Ligavas-me de pequena eternidade em pequena eternidade e dizias ter saudades não pelas palavras que usavas, mas pelas tertúlias que instaurávamos automaticamente com temas lançados por ti. De resto, eu sobreviveria em ti, no permanente campo de batalha da tua memória, não precisava de mais. O pior foi quando também esta se foi e só sobrou a minha. Mais valia agora ela não existir, porque assim poderia morrer, uma vez que é só ela que me mantém viva sendo o único sítio onde ainda permaneces…

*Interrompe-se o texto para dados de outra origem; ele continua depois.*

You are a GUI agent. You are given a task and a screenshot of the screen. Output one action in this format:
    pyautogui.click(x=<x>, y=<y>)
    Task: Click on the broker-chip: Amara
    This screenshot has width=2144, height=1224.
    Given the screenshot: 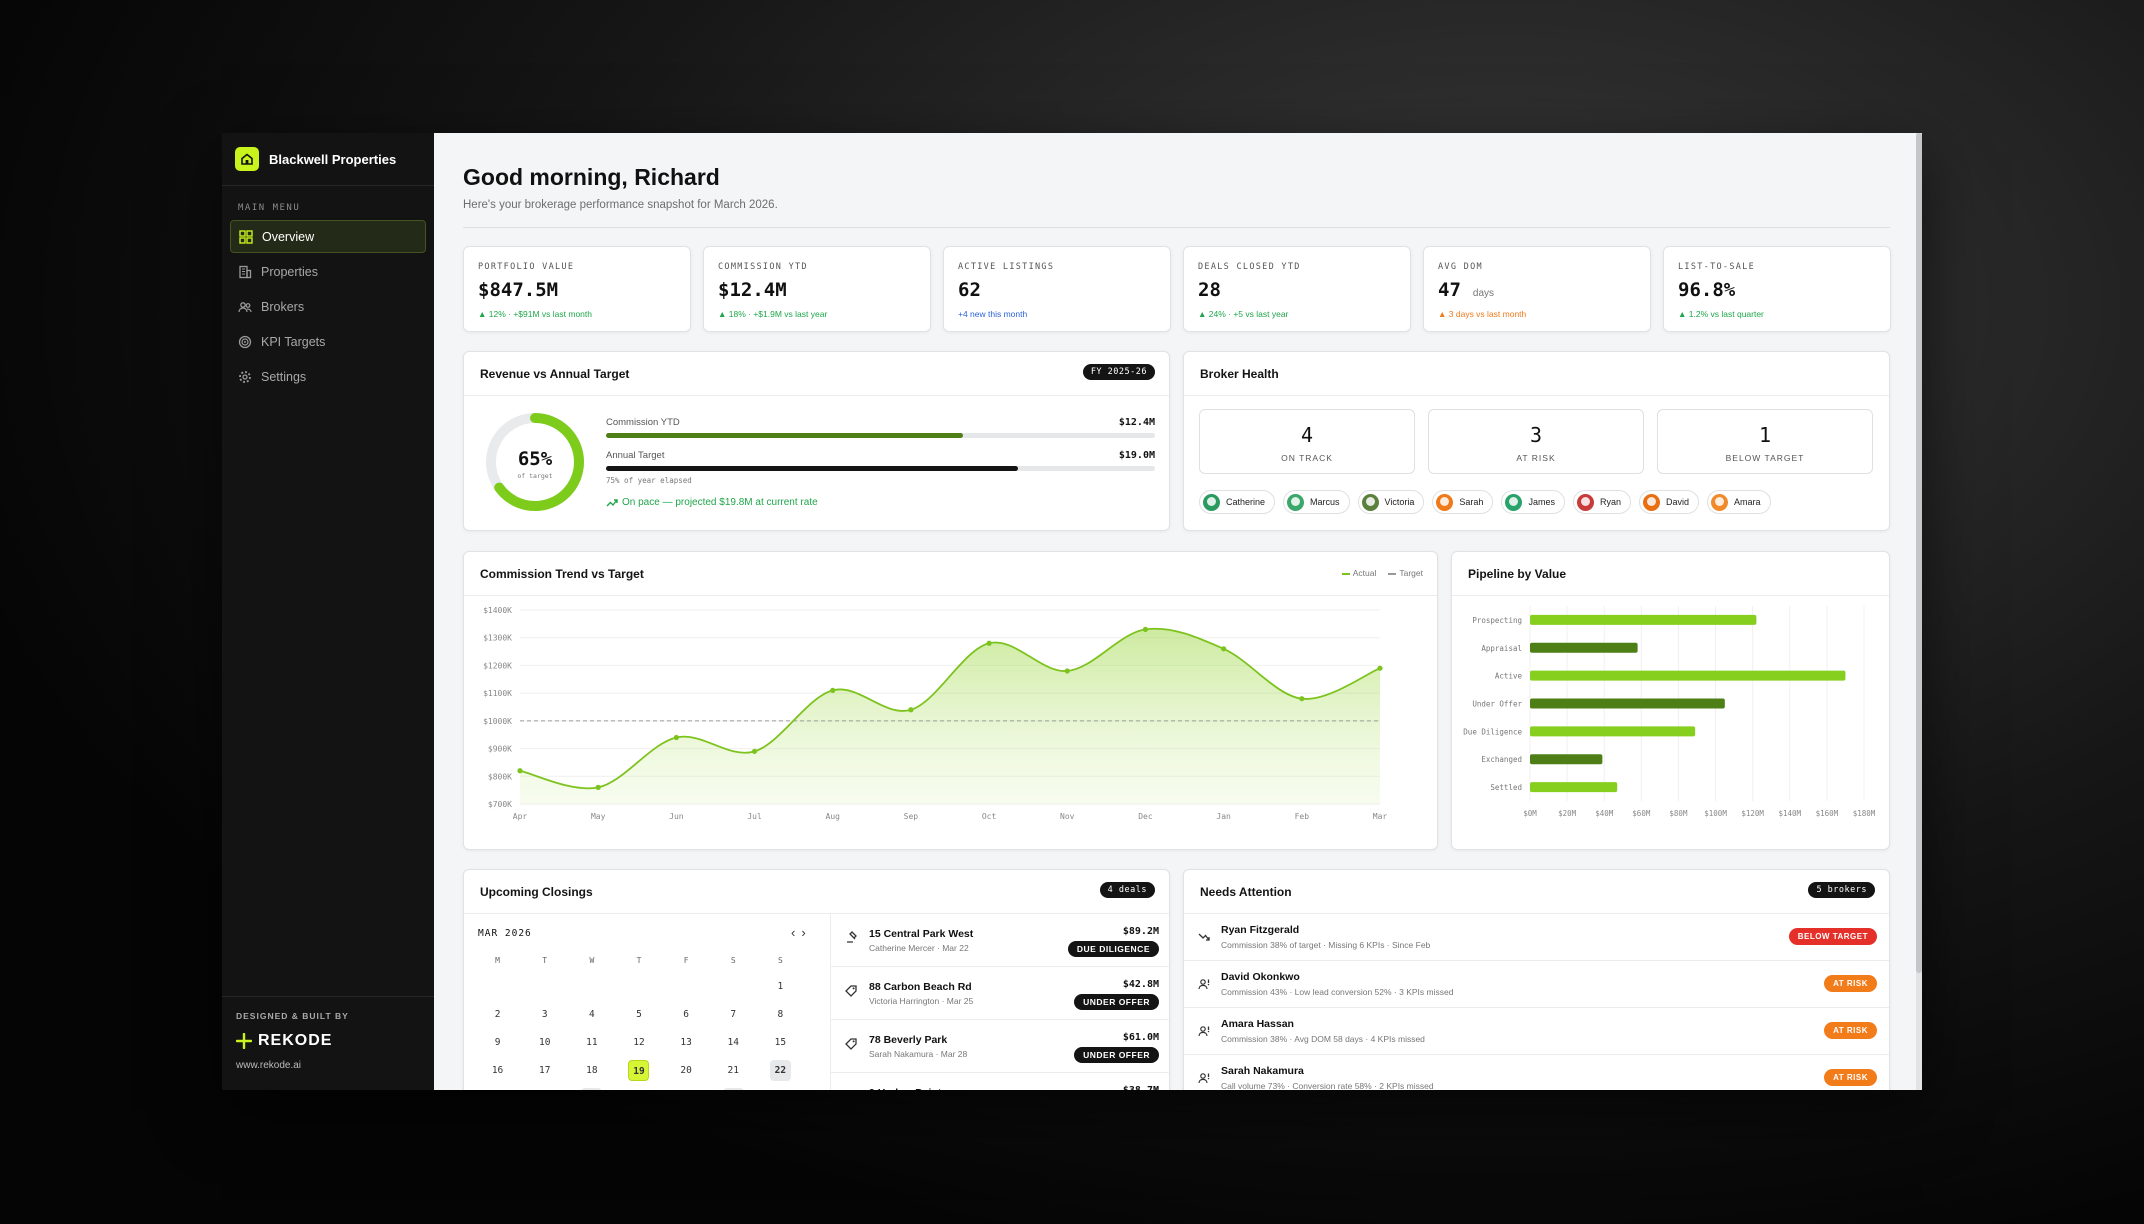 What is the action you would take?
    pyautogui.click(x=1738, y=502)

Foi também num fim de tarde quente que me morreste. Partiste mais cedo, mas só ao fim da tarde eu o soube. Ao ver a professora Amélia agarrada à sua Nossa Senhora e a informar um professor de 3.º ano do ocorrido, caí incrédula no chão do pátio perto da esplanada. Socorreram-me, tentaram perceber o que se passava comigo (conseguíramos manter a nossa relação em segredo porque nunca ninguém nos deu atenção suficiente, especialmente a mim… e felizmente que assim foi…). Consegui fugir das pessoas mais uma vez e correr para casa com a mesma pressa que tinha quando te procurava no início. Mas quando dei por mim, não era em minha casa que estava, mas na tua. Não sei quanto tempo passou até ver alguém da tua parte – a tua filha. Passei a noite à tua porta e ela só apareceu de manhã. A noite foi eterna e vazia. Não chorei porque nem lágrimas tinha para isso. As lágrimas têm vida a mais para aquela que eu passei a ter nesse dia. Se antes de te conhecer tinha pouca, agora nem forças tenho para sobreviver, sou apenas uma existência vazia…
Consegui ir ao teu velório. Consegui ir ao teu funeral. Ninguém parecia saber que tinhas o sonho de ser sepultado como os antigos nobres micénicos, com algum do teu equipamento militar junto a ti. No dia seguinte consegui deixar-te as relíquias da senhora de quem cuidei em Castelo Branco e a tradução já feita… ao menos com isso pudeste ficar para poderes continuar a batalhar na tua constante pesquisa…
Agora acabei. Queria morrer, mas não consigo. Morreste-me antes que eu morresse, e não consigo morrer sem ti…
Por isso acabei… simplesmente acabei…

19 de Outubro de 2007

Laura

1 comentário:

  1. Aí está uma história violenta! É um caminho duro, mas é um bom caminho.